Porém, caso os vaticínios de numerosos
economistas - de várias tendências e escolas de pensamento - sejam correctos e
estivermos à beira de um período de grandes convulsões económicas, com as
consequentes repercussões na esfera política e social, então a mudança operada
em bom tempo pela gestão familiar terá toda a sua razão de ser e será
evidente a sua sensatez. Num contexto em que muitas fortunas ficam
reduzidas a quase nada, os poucos que conseguem manter o seu património -
somente esses - poderão prosperar, assim que for ultrapassado o tempo de crise.»
Esta história é inventada,
mas o seu conteúdo reflecte exactamente o que têm feito as famílias de «riqueza
antiga».
Os meios de comunicação
económicos (jornais, revistas, televisões…) não revelam o quadro geral, antes
dão uma ideia parcelar e geralmente «rósea» do panorama económico. Não informam nem esclarecem o público sobre a extrema alavancagem do crédito, das
operações arriscadas com «credit default swaps», com a sobre-cotação das acções
em bolsa por auto-compra das mesmas pelas próprias empresas, o
sobre-endividamento das economias aos níveis familiar, empresarial e estatal.
A acumulação da dívida pública,
em muitos Estados, a começar pelos EUA e a maioria da Europa Ocidental,
tornou-se um problema insolúvel na ordem vigente.

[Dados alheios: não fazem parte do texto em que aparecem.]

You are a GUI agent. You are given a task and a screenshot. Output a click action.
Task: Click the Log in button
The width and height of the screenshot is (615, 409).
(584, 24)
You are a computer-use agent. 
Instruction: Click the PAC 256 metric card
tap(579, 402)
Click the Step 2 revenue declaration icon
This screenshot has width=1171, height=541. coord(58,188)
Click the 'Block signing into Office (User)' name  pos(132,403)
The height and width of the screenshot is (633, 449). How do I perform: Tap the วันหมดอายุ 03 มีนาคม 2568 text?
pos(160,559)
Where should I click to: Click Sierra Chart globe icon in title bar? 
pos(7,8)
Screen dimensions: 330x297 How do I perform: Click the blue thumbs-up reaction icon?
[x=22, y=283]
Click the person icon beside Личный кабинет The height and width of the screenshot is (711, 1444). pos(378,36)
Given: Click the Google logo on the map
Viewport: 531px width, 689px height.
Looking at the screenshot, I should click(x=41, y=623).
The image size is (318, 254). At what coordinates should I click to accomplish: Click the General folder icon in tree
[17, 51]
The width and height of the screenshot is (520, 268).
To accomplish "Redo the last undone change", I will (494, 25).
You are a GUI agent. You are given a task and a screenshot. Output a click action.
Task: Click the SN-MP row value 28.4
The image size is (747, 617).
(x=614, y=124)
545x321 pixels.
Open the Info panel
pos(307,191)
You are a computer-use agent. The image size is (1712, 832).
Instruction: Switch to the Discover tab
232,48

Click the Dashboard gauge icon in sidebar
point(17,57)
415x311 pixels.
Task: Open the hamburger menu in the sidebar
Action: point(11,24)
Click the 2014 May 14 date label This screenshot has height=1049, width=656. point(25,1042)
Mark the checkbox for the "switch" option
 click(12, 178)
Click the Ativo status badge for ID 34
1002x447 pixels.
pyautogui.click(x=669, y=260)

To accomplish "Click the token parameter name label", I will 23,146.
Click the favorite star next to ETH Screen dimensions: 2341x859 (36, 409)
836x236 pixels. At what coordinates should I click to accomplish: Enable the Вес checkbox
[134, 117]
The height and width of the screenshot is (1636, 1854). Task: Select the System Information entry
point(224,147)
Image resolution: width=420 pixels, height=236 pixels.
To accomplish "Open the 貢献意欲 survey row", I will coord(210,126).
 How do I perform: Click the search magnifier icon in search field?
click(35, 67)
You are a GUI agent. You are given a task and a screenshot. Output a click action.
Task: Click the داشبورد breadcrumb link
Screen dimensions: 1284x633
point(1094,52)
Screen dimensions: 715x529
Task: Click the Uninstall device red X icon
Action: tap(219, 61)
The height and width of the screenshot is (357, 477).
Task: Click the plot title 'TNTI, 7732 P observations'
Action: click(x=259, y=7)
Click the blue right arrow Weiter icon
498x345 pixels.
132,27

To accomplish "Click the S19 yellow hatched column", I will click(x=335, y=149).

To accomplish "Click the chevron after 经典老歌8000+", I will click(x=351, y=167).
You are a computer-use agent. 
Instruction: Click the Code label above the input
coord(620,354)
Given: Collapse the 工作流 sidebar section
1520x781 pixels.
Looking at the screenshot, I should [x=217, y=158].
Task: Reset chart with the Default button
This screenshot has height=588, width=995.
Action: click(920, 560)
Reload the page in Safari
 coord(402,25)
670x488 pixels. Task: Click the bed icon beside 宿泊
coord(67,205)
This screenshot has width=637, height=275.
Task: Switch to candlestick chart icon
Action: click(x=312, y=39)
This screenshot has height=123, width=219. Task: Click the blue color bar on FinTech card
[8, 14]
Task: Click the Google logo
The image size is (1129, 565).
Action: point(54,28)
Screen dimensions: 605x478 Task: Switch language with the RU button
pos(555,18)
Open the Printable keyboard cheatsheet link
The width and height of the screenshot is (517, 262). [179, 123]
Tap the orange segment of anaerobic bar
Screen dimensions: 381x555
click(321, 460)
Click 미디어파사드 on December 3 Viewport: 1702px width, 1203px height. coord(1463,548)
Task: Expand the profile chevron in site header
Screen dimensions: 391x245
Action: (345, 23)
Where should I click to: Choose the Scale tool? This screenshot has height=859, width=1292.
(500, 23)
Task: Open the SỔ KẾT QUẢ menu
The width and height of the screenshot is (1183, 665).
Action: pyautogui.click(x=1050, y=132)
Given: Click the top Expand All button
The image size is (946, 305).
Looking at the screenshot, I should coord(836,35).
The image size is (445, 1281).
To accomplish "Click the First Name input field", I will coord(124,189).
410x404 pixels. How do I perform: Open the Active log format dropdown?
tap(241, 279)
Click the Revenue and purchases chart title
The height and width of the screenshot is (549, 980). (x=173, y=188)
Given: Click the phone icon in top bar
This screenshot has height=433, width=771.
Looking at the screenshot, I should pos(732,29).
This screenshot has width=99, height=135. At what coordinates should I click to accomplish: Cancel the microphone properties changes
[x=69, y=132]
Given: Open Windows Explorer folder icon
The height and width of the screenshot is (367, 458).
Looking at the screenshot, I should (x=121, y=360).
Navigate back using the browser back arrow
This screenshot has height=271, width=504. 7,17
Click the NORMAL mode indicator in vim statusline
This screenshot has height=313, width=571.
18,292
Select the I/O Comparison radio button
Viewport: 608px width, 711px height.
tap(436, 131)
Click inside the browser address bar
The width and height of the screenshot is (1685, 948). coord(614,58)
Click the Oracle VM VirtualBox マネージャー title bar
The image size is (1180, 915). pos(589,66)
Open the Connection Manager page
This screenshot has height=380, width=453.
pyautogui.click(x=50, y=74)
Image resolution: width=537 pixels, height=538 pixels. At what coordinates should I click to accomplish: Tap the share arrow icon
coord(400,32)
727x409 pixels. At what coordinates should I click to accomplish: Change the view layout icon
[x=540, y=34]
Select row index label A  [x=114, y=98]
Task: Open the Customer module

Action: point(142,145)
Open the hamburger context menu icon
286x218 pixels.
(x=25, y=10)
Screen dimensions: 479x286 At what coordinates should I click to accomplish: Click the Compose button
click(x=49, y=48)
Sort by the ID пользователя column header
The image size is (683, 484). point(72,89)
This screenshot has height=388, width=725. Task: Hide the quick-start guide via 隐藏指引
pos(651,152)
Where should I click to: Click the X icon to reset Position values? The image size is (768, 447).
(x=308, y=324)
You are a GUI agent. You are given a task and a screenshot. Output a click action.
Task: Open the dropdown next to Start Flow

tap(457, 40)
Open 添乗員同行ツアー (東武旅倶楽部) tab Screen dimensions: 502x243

Estas dívidas são potencialmente detonadoras de uma crise sistémica com dimensão inédita. Basta pensar no efeito «bola de neve» que terá uma crise da dívida, num país médio ou grande, nos mercados monetários e financeiros.
Porém, os políticos
fazem como se estas dívidas pudessem ser «roladas» indefinidamente, o que é
obviamente impossível. A única razão porque eles – políticos e a média – mantêm
tal ficção, é porque são directos beneficiários deste estado de coisas.
Os pobres irão ficar na
miséria, os remediados irão ficar mais pobres e os muito ricos continuarão com o
nível de riqueza que já usufruíam ou aumentarão ainda mais os seus patrimónios.